**GIVEN DATA:**
┌──

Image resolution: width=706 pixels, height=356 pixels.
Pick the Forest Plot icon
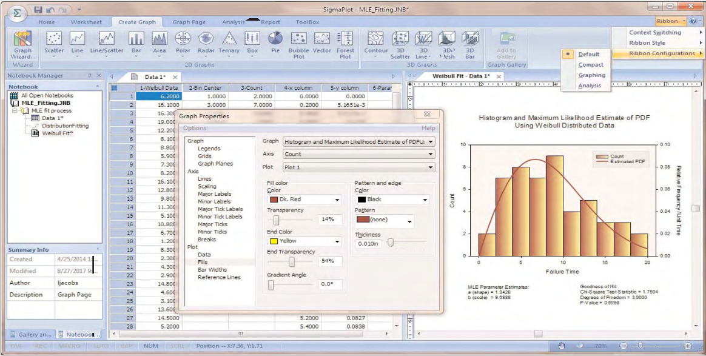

└──
┌──

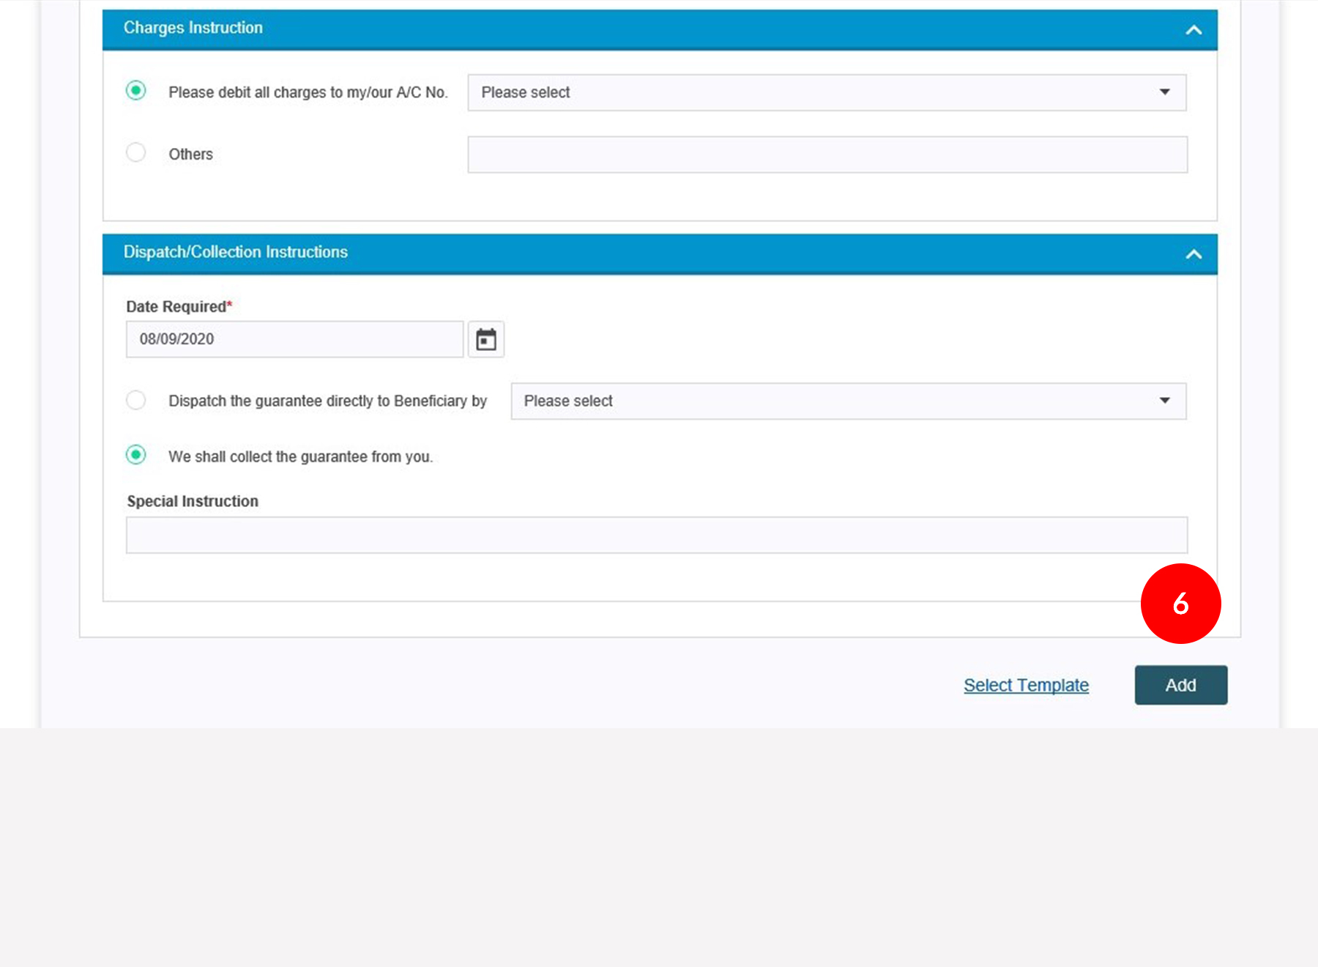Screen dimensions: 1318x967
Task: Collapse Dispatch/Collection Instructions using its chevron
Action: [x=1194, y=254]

└──

**ASSIGNMENT:**
Return word for word the lines above from the line with "Image resolution: width=706" to the line with "Pick the Forest Plot icon", including both and leaving out all others.

**EXERCISE RESULT:**
Image resolution: width=706 pixels, height=356 pixels.
Pick the Forest Plot icon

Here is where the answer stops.